After debuting the Vive Pro Eye back at CES, the company went decidedly more lightweight at this week’s show, with the launch of the Focus Plus. The headset is HTC’s latest crack at standalone VR, more akin to Oculus Go or Quest.

The latest rig brings improved visuals and controllers that swap camera-based motion tracking for am ultrasonic feedback system. I spent a bit of time with the new rig this afternoon in Barcelona. Off the top, it’s worth mentioning that the show floor of the world’s largest mobile conference is not the best spot to test any consumer technology, really — let alone a new VR rig.

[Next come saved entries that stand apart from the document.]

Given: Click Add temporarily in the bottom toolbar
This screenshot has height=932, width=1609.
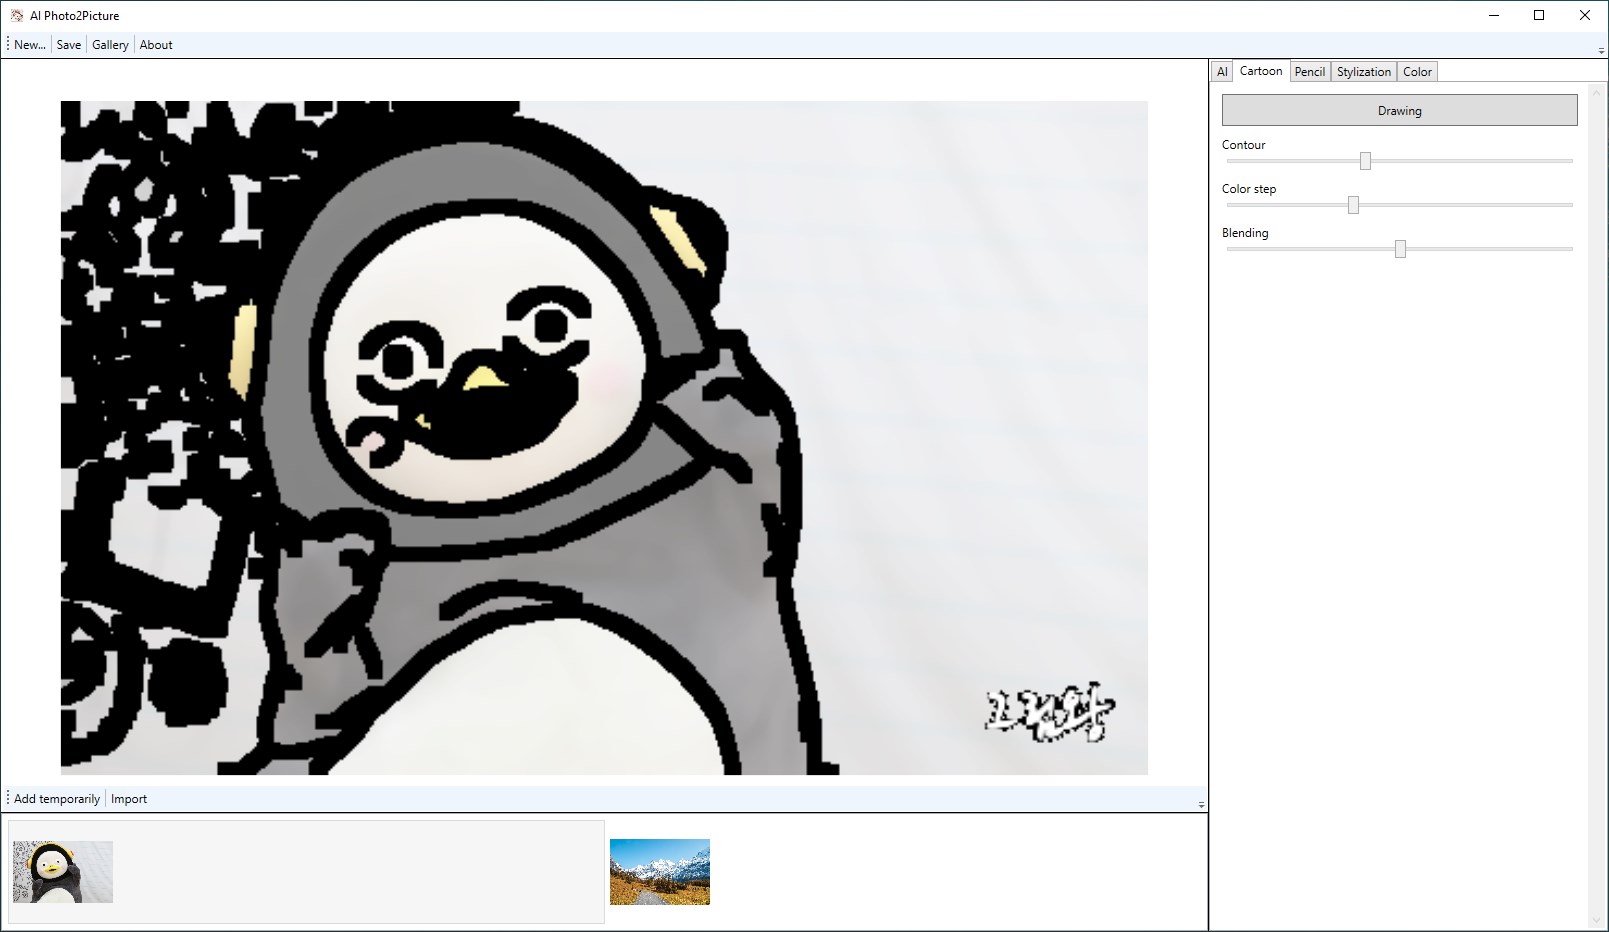Looking at the screenshot, I should (x=57, y=799).
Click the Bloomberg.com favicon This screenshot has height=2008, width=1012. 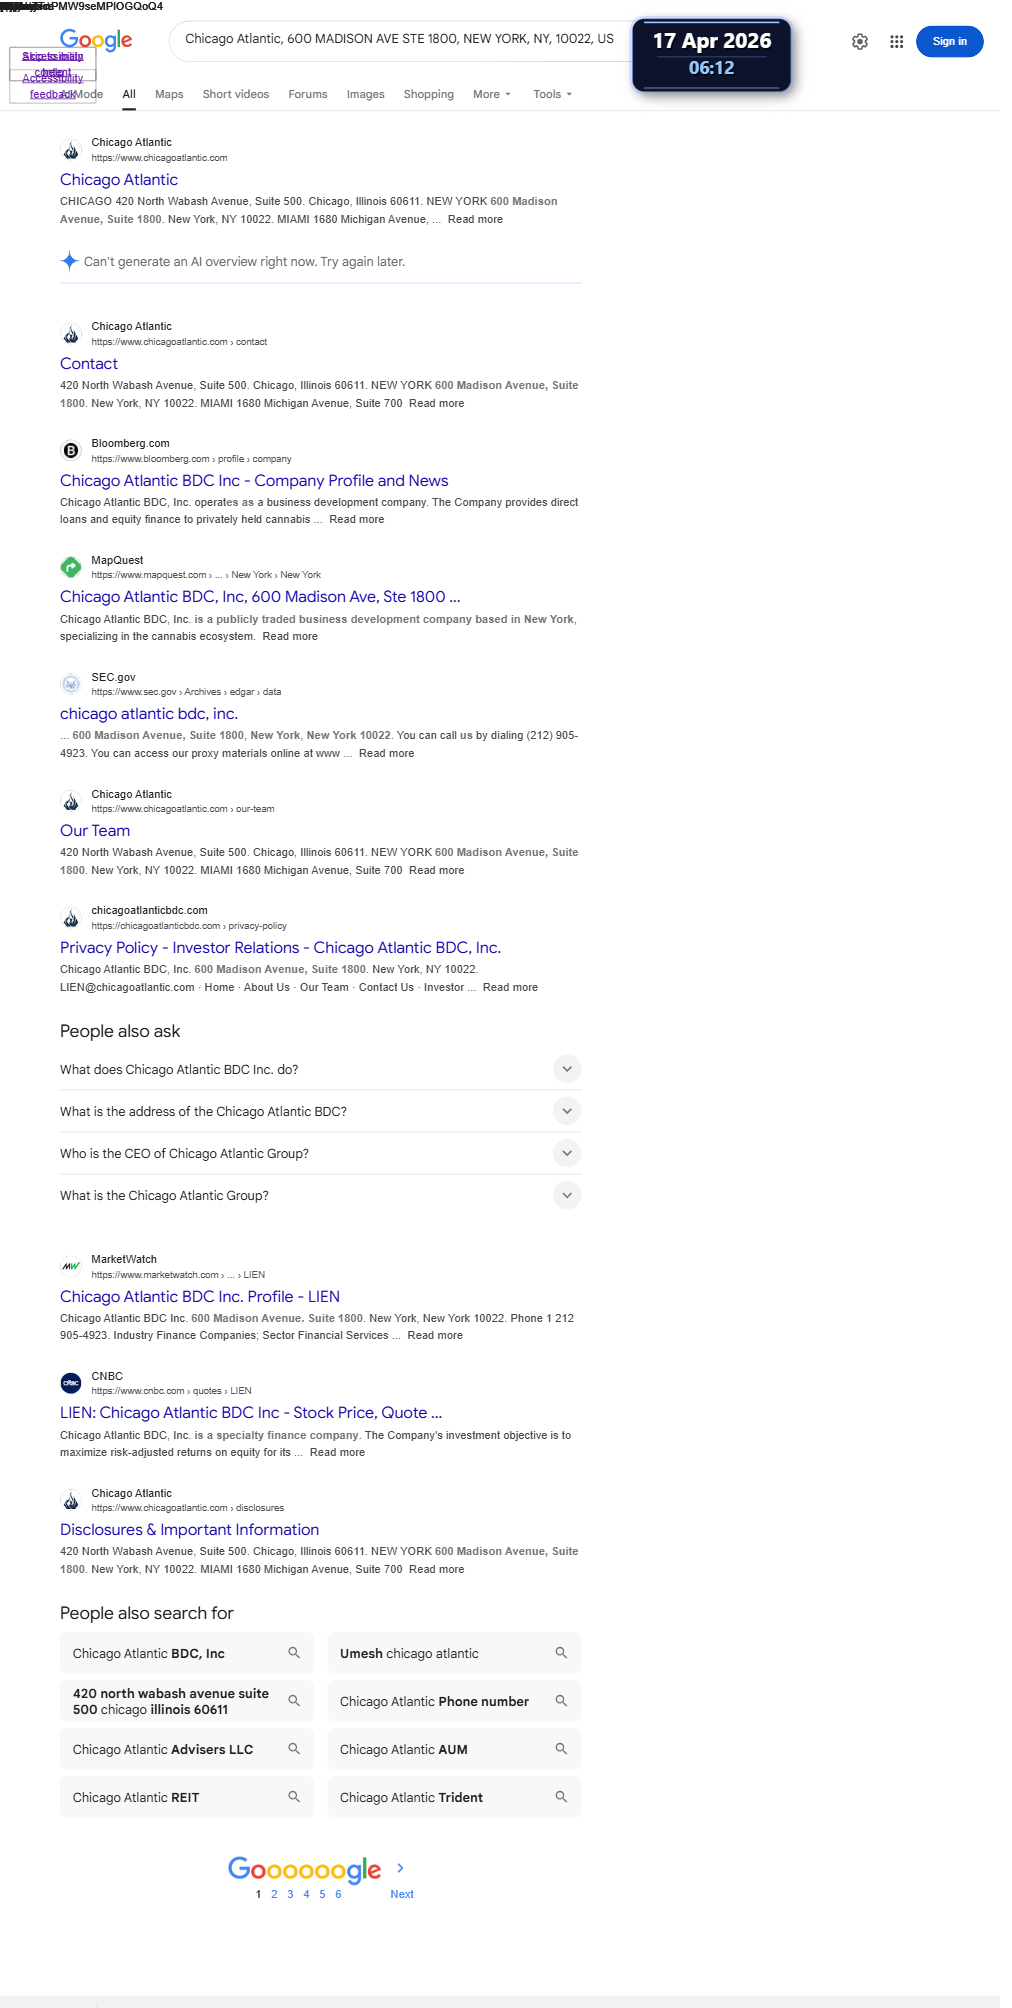[x=71, y=451]
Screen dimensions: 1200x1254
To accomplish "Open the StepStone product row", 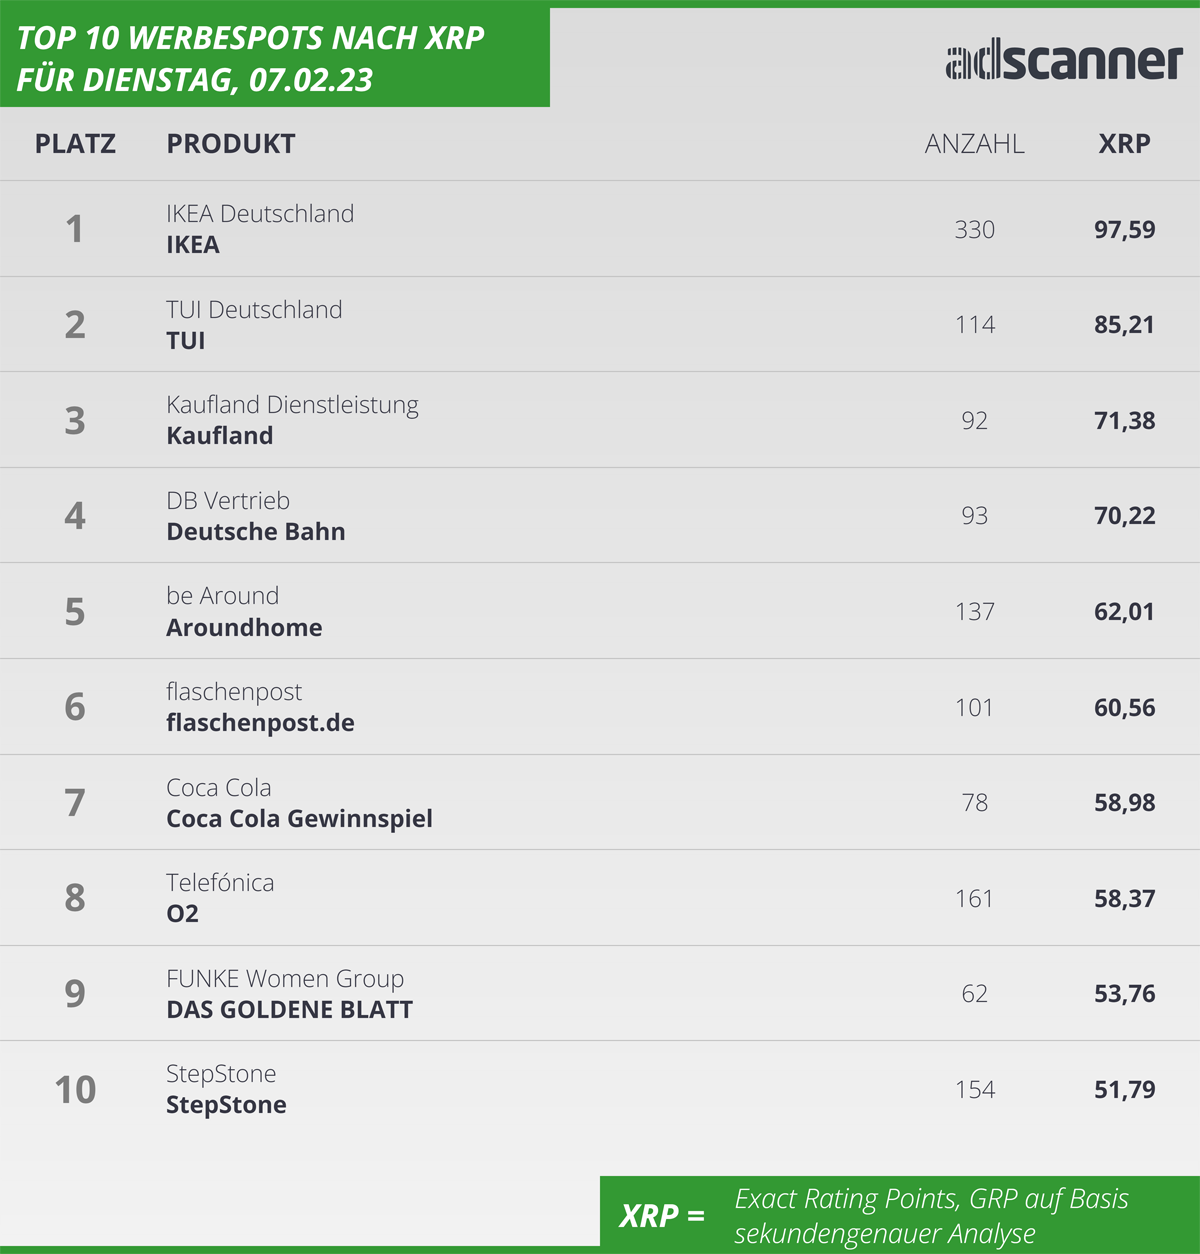I will point(600,1089).
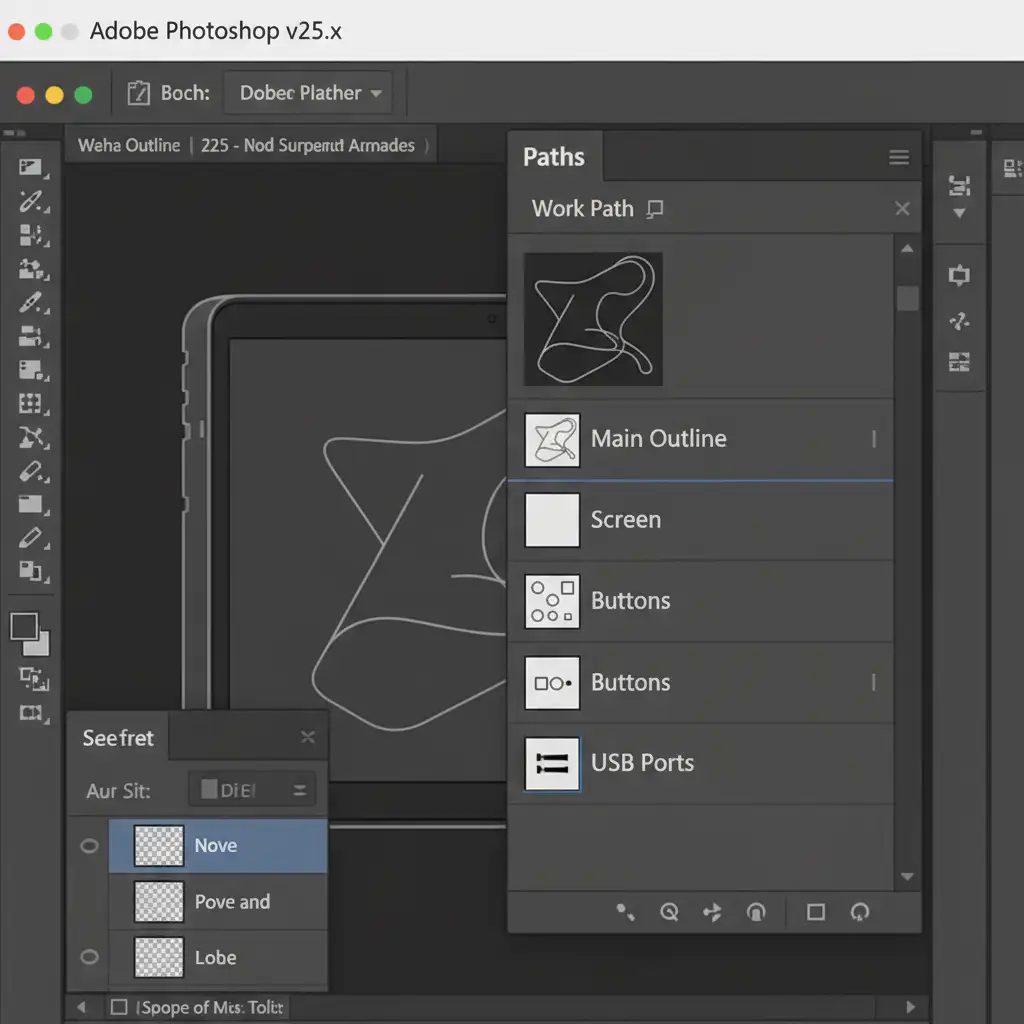Open the Dobec Plather dropdown
This screenshot has width=1024, height=1024.
pyautogui.click(x=310, y=94)
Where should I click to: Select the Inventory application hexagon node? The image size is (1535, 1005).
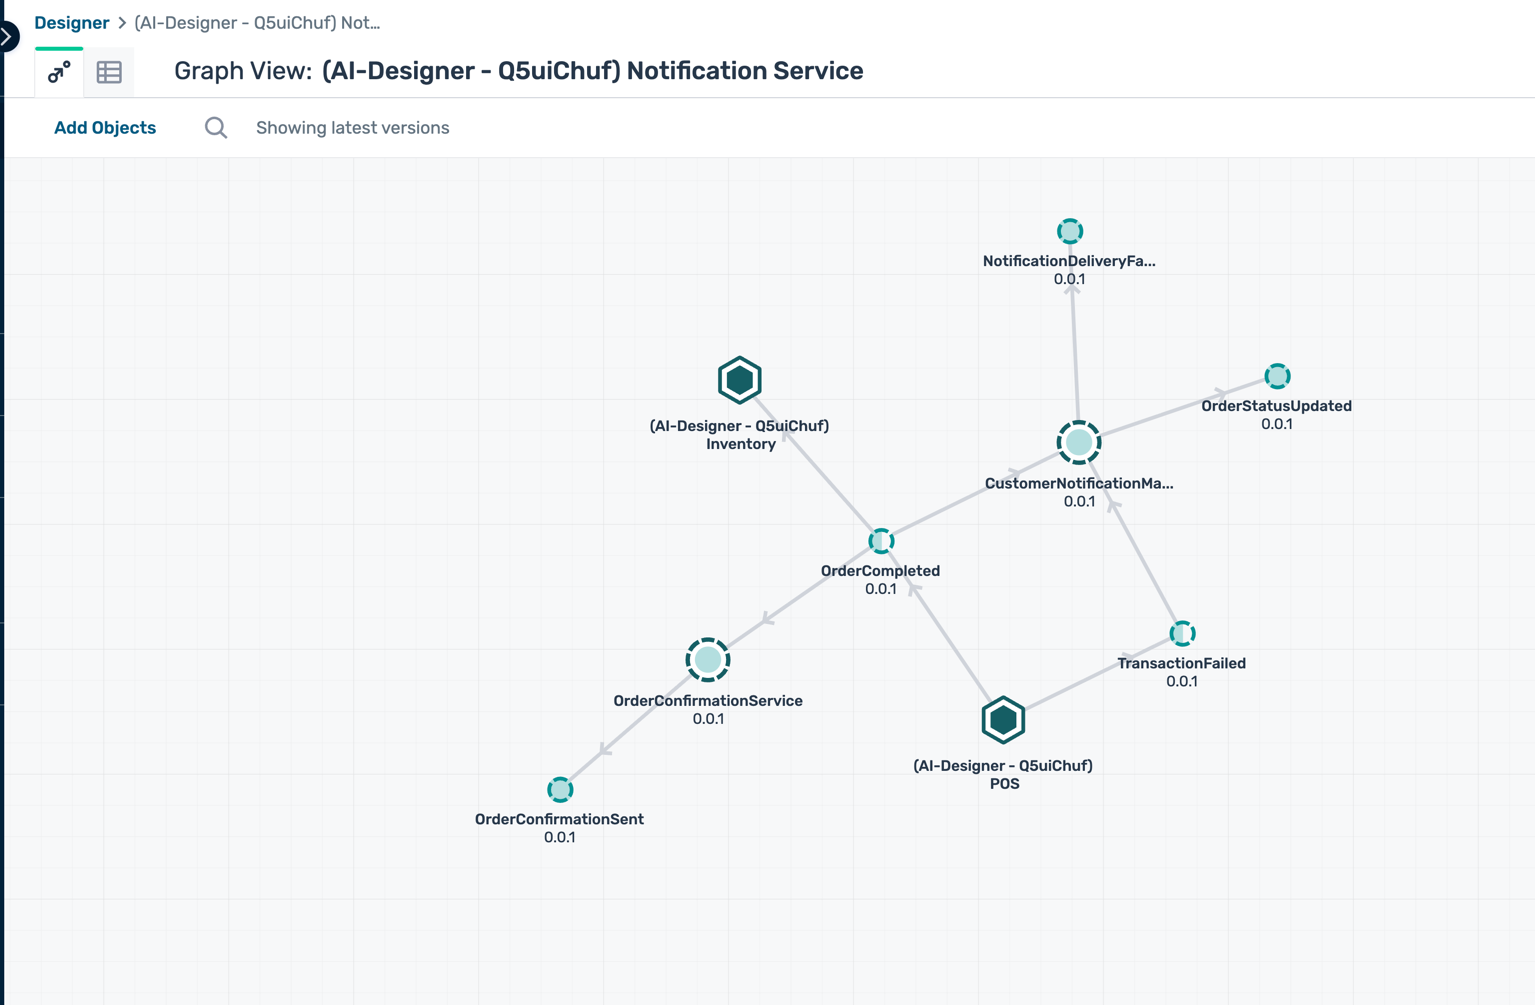(740, 380)
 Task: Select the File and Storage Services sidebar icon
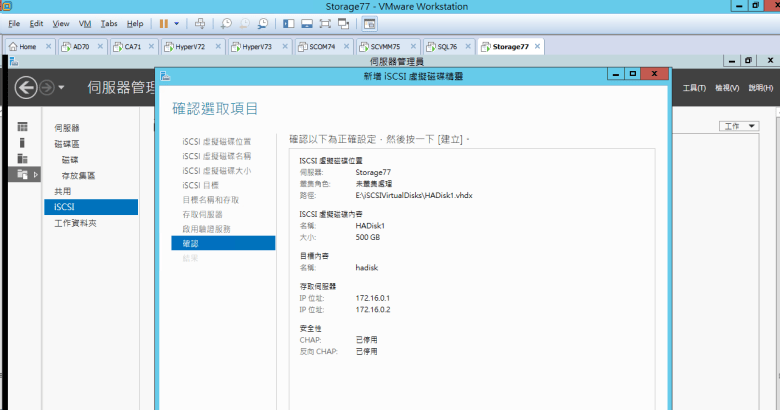[x=22, y=174]
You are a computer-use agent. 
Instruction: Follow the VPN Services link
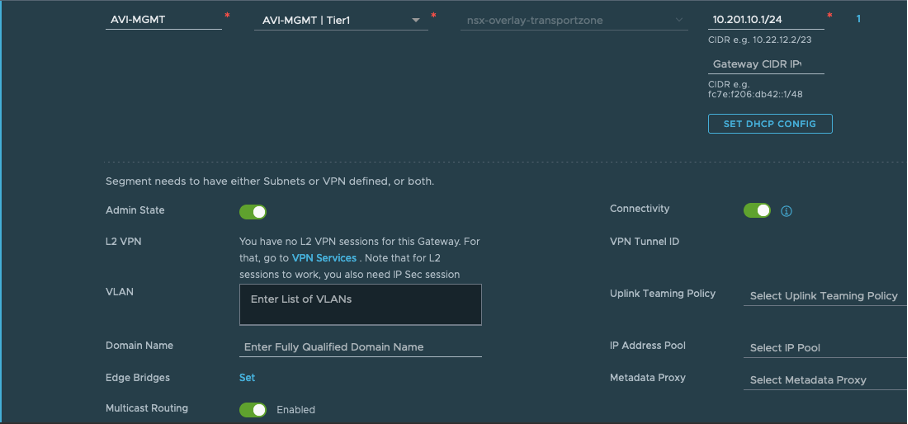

It’s also unfair to compare it to the pricier Pro Eye, which I took for a quick spin after for an impromptu Home Run Derby in the middle of the booth. The Snapdragon 835-powered (sams as the earlier model) rig serves different functions — though HTC was notable keen to demonstrate its potential versatility. As such, the two demos I tried were a healthcare simulator and a shoot ’n punch game.

The former is clearly an attempt to position the Focus Plus alongside the Hololens 2. Of course, the VR headset has very different potential applications than Microsoft’s AR device — and at $599, it’s not exactly cheap, but still a fraction of the Hololens’ asking price.

The SimforHealth medical app is an interesting one — it’s one in a long line of simulations aimed at helping medical professionals prep for real world situations. The controllers take some getting used to as analogs for real world actions like picking up objects. Also, I noted some issues with response time — it could have been the new technology, which isn’t as accurate as the more advanced camera tracking, or perhaps it was the setting. In either case, that, too, takes some getting used to.

Things went a bit better with Superhot VR. The company was using the title to demo both the Focus Plus and the also newly 5G Hub. The setup works better with more blunt force actions — things like punching and shooting — making Superhot a nice fit. Though wildly failing around, punching at imaginary baddies in a crowded booth proved a bit more problematic.